[Exercise data]

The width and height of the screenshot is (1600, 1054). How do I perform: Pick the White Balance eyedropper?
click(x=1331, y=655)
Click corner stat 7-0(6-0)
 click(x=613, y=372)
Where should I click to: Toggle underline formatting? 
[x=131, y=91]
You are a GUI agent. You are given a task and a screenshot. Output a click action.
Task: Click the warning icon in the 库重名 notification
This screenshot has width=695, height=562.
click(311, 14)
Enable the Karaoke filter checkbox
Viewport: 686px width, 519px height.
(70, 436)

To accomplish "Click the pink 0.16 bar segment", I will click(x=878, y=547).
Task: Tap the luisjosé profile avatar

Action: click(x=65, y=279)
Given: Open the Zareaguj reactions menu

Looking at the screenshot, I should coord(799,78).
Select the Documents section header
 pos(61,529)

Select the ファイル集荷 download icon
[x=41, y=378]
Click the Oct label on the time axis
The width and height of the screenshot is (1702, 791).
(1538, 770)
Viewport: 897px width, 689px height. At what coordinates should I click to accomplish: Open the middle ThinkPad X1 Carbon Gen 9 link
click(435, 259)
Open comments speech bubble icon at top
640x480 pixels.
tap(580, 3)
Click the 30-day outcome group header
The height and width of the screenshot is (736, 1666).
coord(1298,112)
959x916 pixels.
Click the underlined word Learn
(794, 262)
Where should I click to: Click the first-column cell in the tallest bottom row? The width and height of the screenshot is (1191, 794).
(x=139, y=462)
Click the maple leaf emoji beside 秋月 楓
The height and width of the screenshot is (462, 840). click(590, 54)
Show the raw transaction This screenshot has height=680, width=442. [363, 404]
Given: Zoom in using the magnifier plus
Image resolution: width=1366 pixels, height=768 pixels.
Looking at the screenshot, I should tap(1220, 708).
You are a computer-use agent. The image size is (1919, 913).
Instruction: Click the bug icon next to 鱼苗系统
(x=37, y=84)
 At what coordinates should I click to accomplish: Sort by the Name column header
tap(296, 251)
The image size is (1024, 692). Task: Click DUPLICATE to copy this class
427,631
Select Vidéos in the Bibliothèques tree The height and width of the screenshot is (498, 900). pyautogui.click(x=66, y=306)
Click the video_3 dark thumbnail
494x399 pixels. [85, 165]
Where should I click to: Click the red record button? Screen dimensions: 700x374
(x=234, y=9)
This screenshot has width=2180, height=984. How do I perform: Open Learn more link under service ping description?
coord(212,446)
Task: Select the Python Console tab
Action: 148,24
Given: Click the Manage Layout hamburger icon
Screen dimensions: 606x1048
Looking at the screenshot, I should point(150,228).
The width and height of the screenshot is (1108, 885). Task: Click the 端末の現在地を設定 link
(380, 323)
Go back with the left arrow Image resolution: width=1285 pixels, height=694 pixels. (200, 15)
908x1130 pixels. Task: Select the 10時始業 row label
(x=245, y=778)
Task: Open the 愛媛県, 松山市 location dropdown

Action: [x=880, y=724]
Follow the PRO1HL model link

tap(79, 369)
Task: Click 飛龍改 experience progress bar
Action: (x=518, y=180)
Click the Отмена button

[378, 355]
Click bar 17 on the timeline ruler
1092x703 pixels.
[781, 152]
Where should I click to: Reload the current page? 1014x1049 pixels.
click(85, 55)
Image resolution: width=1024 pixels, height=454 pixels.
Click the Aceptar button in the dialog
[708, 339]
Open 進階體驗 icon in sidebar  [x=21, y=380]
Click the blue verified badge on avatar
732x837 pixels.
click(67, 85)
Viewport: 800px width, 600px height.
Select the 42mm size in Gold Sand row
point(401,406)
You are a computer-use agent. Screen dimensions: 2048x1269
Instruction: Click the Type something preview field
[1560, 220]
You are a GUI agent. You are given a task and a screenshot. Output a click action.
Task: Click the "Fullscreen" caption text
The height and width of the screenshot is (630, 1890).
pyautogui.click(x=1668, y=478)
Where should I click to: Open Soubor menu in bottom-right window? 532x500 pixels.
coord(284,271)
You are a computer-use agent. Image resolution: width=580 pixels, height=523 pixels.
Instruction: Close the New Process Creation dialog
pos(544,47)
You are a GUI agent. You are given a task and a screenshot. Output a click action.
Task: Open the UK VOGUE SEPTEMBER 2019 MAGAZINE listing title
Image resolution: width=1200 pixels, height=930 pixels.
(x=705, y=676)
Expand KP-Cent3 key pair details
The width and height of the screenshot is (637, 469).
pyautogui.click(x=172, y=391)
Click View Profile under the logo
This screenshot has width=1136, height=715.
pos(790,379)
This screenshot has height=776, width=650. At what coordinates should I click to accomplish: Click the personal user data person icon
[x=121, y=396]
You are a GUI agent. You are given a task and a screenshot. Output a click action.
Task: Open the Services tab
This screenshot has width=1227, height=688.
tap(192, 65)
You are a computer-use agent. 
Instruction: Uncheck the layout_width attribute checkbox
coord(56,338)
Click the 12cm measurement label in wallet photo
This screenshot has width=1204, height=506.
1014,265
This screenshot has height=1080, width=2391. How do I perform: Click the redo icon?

[/Exercise data]

Assigned task
Output the data above exactly, please, line for line.

Task solution
The width and height of the screenshot is (1600, 1054). How do I perform: Pick the White Balance eyedropper?
click(x=1331, y=655)
Click corner stat 7-0(6-0)
 click(x=613, y=372)
Where should I click to: Toggle underline formatting? 
[x=131, y=91]
You are a GUI agent. You are given a task and a screenshot. Output a click action.
Task: Click the warning icon in the 库重名 notification
This screenshot has width=695, height=562.
click(311, 14)
Enable the Karaoke filter checkbox
Viewport: 686px width, 519px height.
(70, 436)

To accomplish "Click the pink 0.16 bar segment", I will click(x=878, y=547).
Task: Tap the luisjosé profile avatar

Action: click(x=65, y=279)
Given: Open the Zareaguj reactions menu

Looking at the screenshot, I should coord(799,78).
Select the Documents section header
 pos(61,529)

Select the ファイル集荷 download icon
[x=41, y=378]
Click the Oct label on the time axis
The width and height of the screenshot is (1702, 791).
(1538, 770)
Viewport: 897px width, 689px height. At what coordinates should I click to accomplish: Open the middle ThinkPad X1 Carbon Gen 9 link
click(435, 259)
Open comments speech bubble icon at top
640x480 pixels.
tap(580, 3)
Click the 30-day outcome group header
The height and width of the screenshot is (736, 1666).
coord(1298,112)
959x916 pixels.
Click the underlined word Learn
(794, 262)
Where should I click to: Click the first-column cell in the tallest bottom row? The width and height of the screenshot is (1191, 794).
(x=139, y=462)
Click the maple leaf emoji beside 秋月 楓
The height and width of the screenshot is (462, 840). click(590, 54)
Show the raw transaction This screenshot has height=680, width=442. [363, 404]
Given: Zoom in using the magnifier plus
Image resolution: width=1366 pixels, height=768 pixels.
Looking at the screenshot, I should tap(1220, 708).
You are a computer-use agent. The image size is (1919, 913).
Instruction: Click the bug icon next to 鱼苗系统
(x=37, y=84)
 At what coordinates should I click to accomplish: Sort by the Name column header
tap(296, 251)
The image size is (1024, 692). Task: Click DUPLICATE to copy this class
427,631
Select Vidéos in the Bibliothèques tree The height and width of the screenshot is (498, 900). pyautogui.click(x=66, y=306)
Click the video_3 dark thumbnail
494x399 pixels. [85, 165]
Where should I click to: Click the red record button? Screen dimensions: 700x374
(x=234, y=9)
This screenshot has width=2180, height=984. How do I perform: Open Learn more link under service ping description?
coord(212,446)
Task: Select the Python Console tab
Action: 148,24
Given: Click the Manage Layout hamburger icon
Screen dimensions: 606x1048
Looking at the screenshot, I should point(150,228).
The width and height of the screenshot is (1108, 885). Task: Click the 端末の現在地を設定 link
(380, 323)
Go back with the left arrow Image resolution: width=1285 pixels, height=694 pixels. (200, 15)
908x1130 pixels. Task: Select the 10時始業 row label
(x=245, y=778)
Task: Open the 愛媛県, 松山市 location dropdown

Action: [x=880, y=724]
Follow the PRO1HL model link

tap(79, 369)
Task: Click 飛龍改 experience progress bar
Action: (x=518, y=180)
Click the Отмена button

[378, 355]
Click bar 17 on the timeline ruler
1092x703 pixels.
[781, 152]
Where should I click to: Reload the current page? 1014x1049 pixels.
click(85, 55)
Image resolution: width=1024 pixels, height=454 pixels.
Click the Aceptar button in the dialog
[708, 339]
Open 進階體驗 icon in sidebar  [x=21, y=380]
Click the blue verified badge on avatar
732x837 pixels.
click(67, 85)
Viewport: 800px width, 600px height.
Select the 42mm size in Gold Sand row
point(401,406)
You are a computer-use agent. Screen dimensions: 2048x1269
Instruction: Click the Type something preview field
[1560, 220]
You are a GUI agent. You are given a task and a screenshot. Output a click action.
Task: Click the "Fullscreen" caption text
The height and width of the screenshot is (630, 1890).
pyautogui.click(x=1668, y=478)
Where should I click to: Open Soubor menu in bottom-right window? 532x500 pixels.
coord(284,271)
You are a computer-use agent. Image resolution: width=580 pixels, height=523 pixels.
Instruction: Close the New Process Creation dialog
pos(544,47)
You are a GUI agent. You are given a task and a screenshot. Output a click action.
Task: Open the UK VOGUE SEPTEMBER 2019 MAGAZINE listing title
Image resolution: width=1200 pixels, height=930 pixels.
(x=705, y=676)
Expand KP-Cent3 key pair details
The width and height of the screenshot is (637, 469).
pyautogui.click(x=172, y=391)
Click View Profile under the logo
This screenshot has width=1136, height=715.
pos(790,379)
This screenshot has height=776, width=650. At what coordinates should I click to accomplish: Click the personal user data person icon
[x=121, y=396]
You are a GUI agent. You are given a task and a screenshot. Output a click action.
Task: Open the Services tab
This screenshot has width=1227, height=688.
tap(192, 65)
You are a computer-use agent. 
Instruction: Uncheck the layout_width attribute checkbox
coord(56,338)
Click the 12cm measurement label in wallet photo
This screenshot has width=1204, height=506.
1014,265
This screenshot has height=1080, width=2391. How do I perform: Click the redo icon?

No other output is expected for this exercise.